Query support for different algorithms, biological entities and data sources: One retrieval algorithm will not fit all situations. Biological entities such as gene IDs and genomic locations need to be supported for Medline queries. The Medline database needs to be supplemented by external data sources such as ontology, pathway, and various databases containing curated information derived from experimental data.
Open architecture for third party plug-ins and cross-application function integration: The support of third party data and function plug-ins are needed to enhance the functionality and the adaptation of a solution. Open architecture will enable the use of intermediate data and/or functions from other solutions.
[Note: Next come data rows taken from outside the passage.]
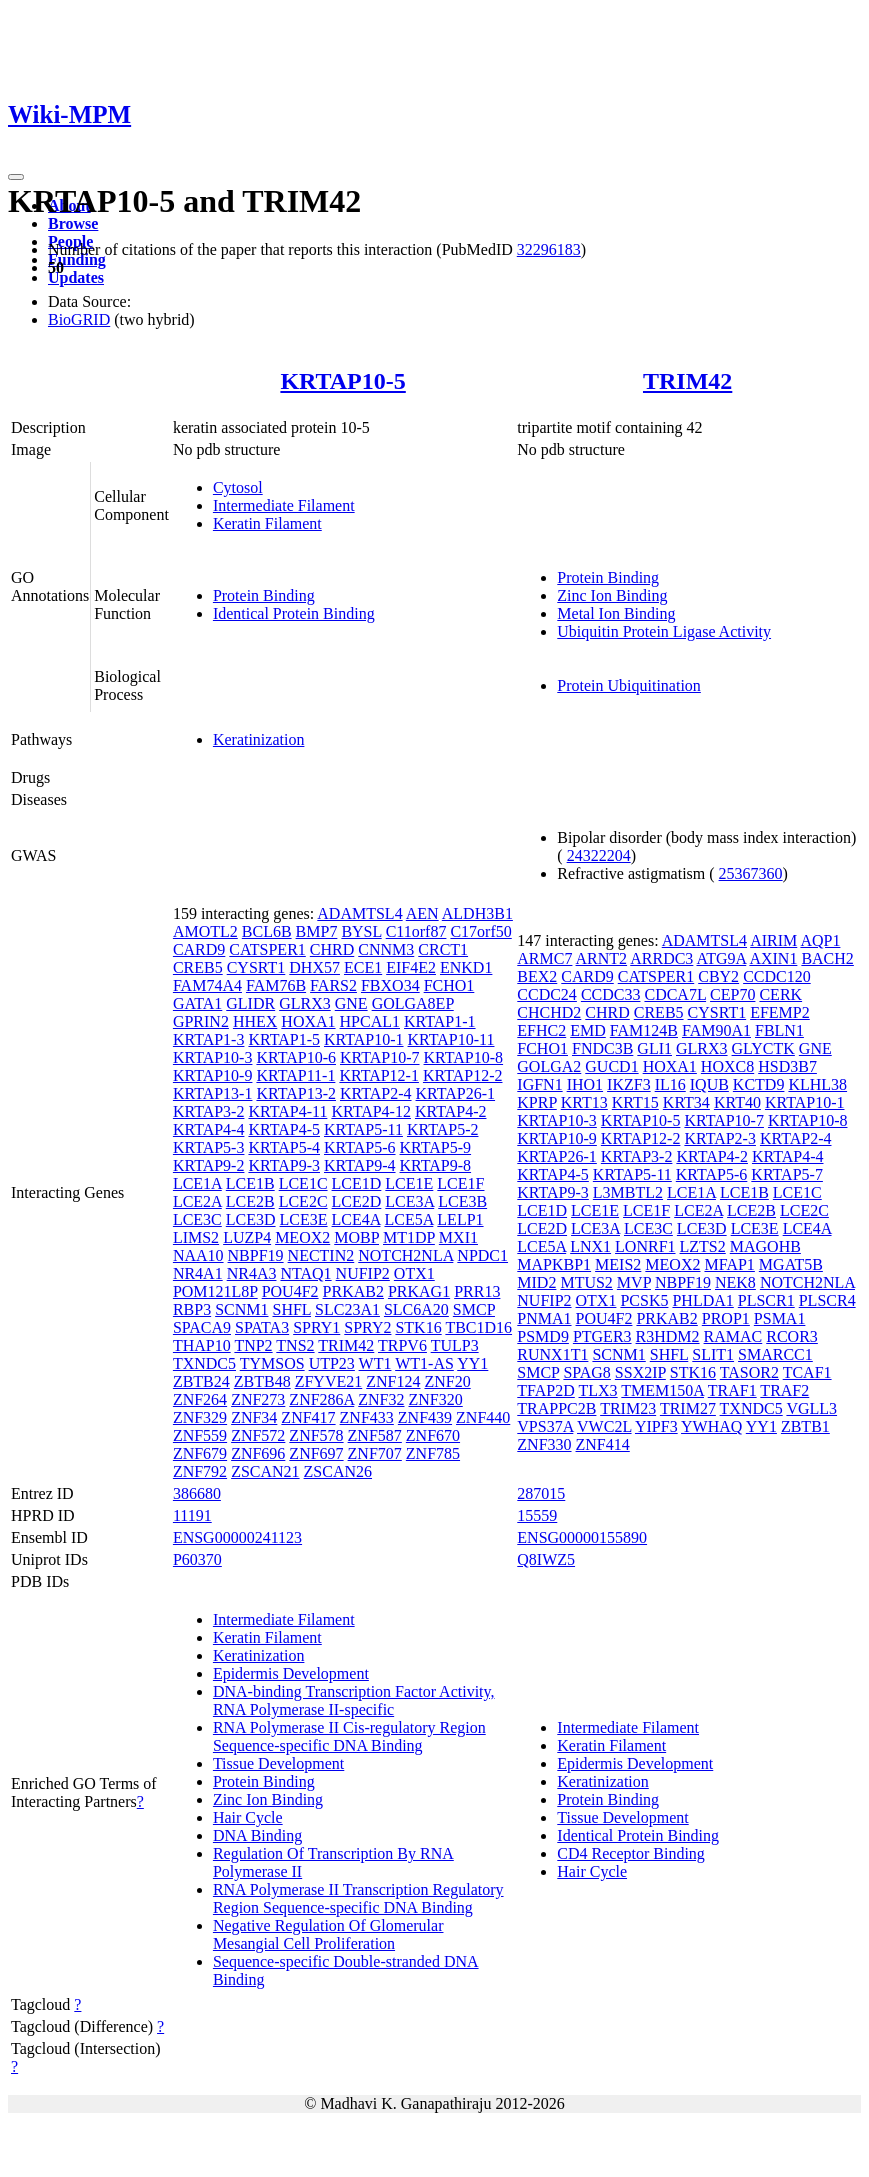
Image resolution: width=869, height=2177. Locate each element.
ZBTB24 (201, 1381)
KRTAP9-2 (209, 1165)
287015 (541, 1493)
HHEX (255, 1021)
Incorporating these functions, we propose to develop a system called PubViz that will more effectively support neurobiologists' needs for developing hypotheses on molecular mechanisms underlying major mental disorders through integrated exploration of literature and data related to high throughput experimental results. We will also conduct systematic needs assessments and user tests to ensure that functions we develop match users' needs effectively. Building on our existing component function prototypes, PubViz will provide a query and analysis environment that exceeds other systems in helping scientists work toward formulating hypotheses. It will integrate Medline search results with data and information from external resources and situate relationships visually and interactively in multiple biological contexts that are useful and usable. Creating these combined innovations and human-computer interface (HCI) designs is non-trivial but is feasible given our pilot work and experience in visual Medline exploration solution development, data analysis and integration and usability and usefulness studies. Additionally, focusing this project on neurobiology and mental disorders, a research domain in which we have extensive experience will help us address critical user needs and functionalities more effectively. Moreover, the solution we develop should be adaptable to other biomedical research domains.